I'm confused about in what order function arguments are evaluated when calling a C++ function. I have probably interepreted something wrong, so please explain if that is the case.

As an example, the legendary book "Programming Windows" by Charles Petzold contains code like this:

// hdc = handle to device context
// x, y = coordinates of where to output text
char szBuffer[64];
TextOut(hdc, x, y, szBuffer, snprintf(szBuffer, 64, "My text goes here"));

Now, the last argument is

snprintf(szBuffer, 64, "My text goes here")

which returns the number of characters written to the char[] szBuffer. It also writes the text "My text goes here" to the char[] szBuffer. The fourth argument is szBuffer, which contains the text to be written. However, we can see that szBuffer is filled in the fifth argument, telling us that somehow is the expression

// argument 5
snprintf(szBuffer, 64, "My text goes here")

evaluated before

// argument 4
szBuffer

Okay, fine. Is this always the case? Evaluation is always done from right to left? Looking at the default calling convention __cdecl:

The main characteristics of __cdecl calling convention are:

Arguments are passed from right to left, and placed on the stack.

Stack cleanup is performed by the caller.

Function name is decorated by prefixing it with an underscore character '_' .

(Source: Calling conventions demystified) (Source: MSDN on __cdecl)

It says "Arguments are passed from right to left, and placed on the stack". Does this mean that the rightmost/last argument in a function call is always evaluated first? Then the next to last etc? The same goes for the calling convention __stdcall, it also specified a right-to-left argument passing order.

At the same time, I came across posts like this:

How are arguments evaluated in a function call?

In that post the answers say (and they're quoting the standard) that the order is unspecified.

Finally, when Charles Petzold writes

TextOut(hdc, x, y, szBuffer, snprintf(szBuffer, 64, "My text goes here"));

maybe it doesn't matter? Because even if

szBuffer

is evaluated before

snprintf(szBuffer, 64, "My text goes here")
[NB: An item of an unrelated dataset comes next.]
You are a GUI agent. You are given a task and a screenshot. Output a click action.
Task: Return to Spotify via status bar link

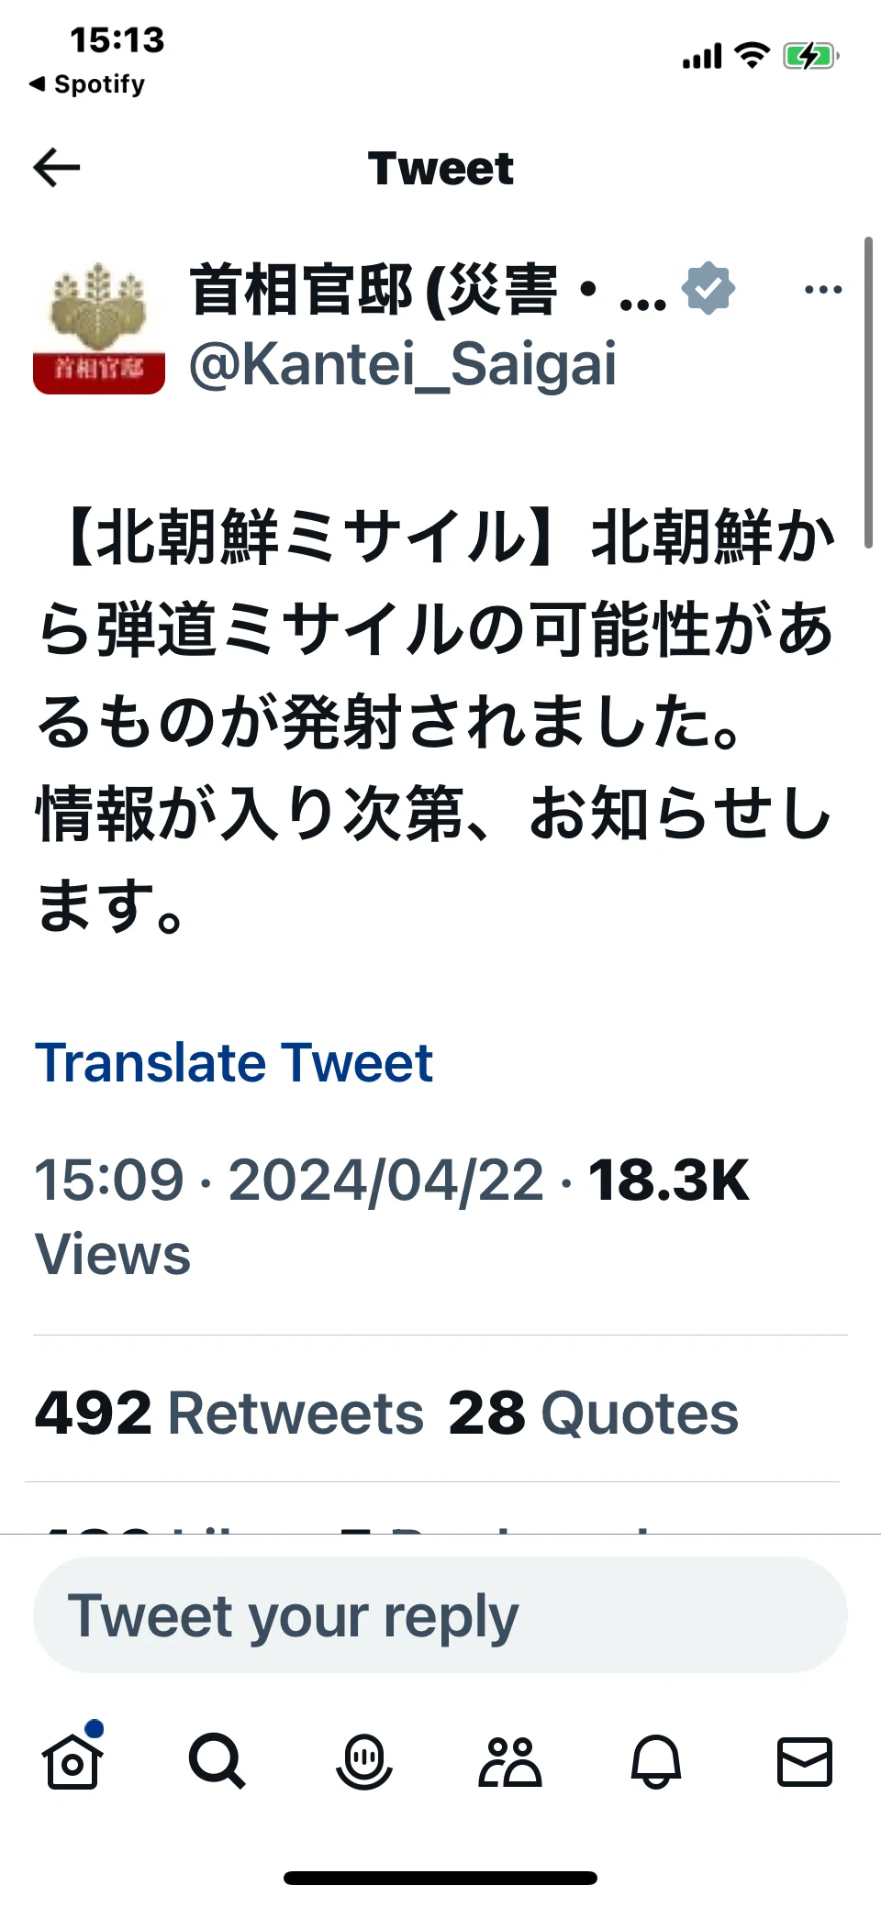(x=87, y=84)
the function TextOut is called with a char* (pointing to the first character in szBuffer), and since all arguments are evaluated before the TextOut function proceeds it doesn't matter in this particular case which gets evaluated first.

Answer 1

In this case it does not matter.

By passing szBuffer to a function that accepts a char * (or char const *) argument, the array decays to a pointer. The pointer value is independent of the actual data stored in the array, and the pointer value will be the same in both cases no matter whether the fourth or fifth argument to TextOut() gets fully evaluated first. Even if the fourth argument is fully evaluated first, it will evaluate as a pointer to data -- the pointed-to data is what gets changed, not the pointer itself.
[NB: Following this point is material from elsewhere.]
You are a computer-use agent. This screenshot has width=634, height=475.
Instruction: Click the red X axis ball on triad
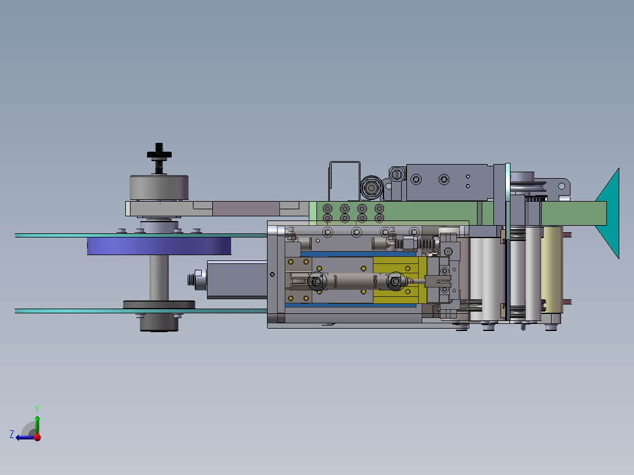(x=38, y=437)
To answer your posed question: the actual order of argument evaluation is unspecified. For example, in the statement f(g(), h()), a compliant compiler can execute g() and h() in any order. Further, in the statement f(g(h()), i()), the compiler can execute the three functions g, h, and i in any order with the constraint that h() gets executed before g() -- so it could execute h(), then i(), then g().

It just happens that in this specific case, evaluation order of arguments is wholly irrelevant.

(None of this behavior is dependent on calling convention, which only deals with how the arguments are communicated to the called function. The calling convention does not address in any way the order in which those arguments are evaluated.)

Answer 2

I would agree that it depends on the calling convention, because the standard does not specify the order. See also: Compilers and argument order of evaluation in C++

And I would also agree that is does not matter in this case, because the snprintf is always evaluated before the TextOut - and the buffer gets filled.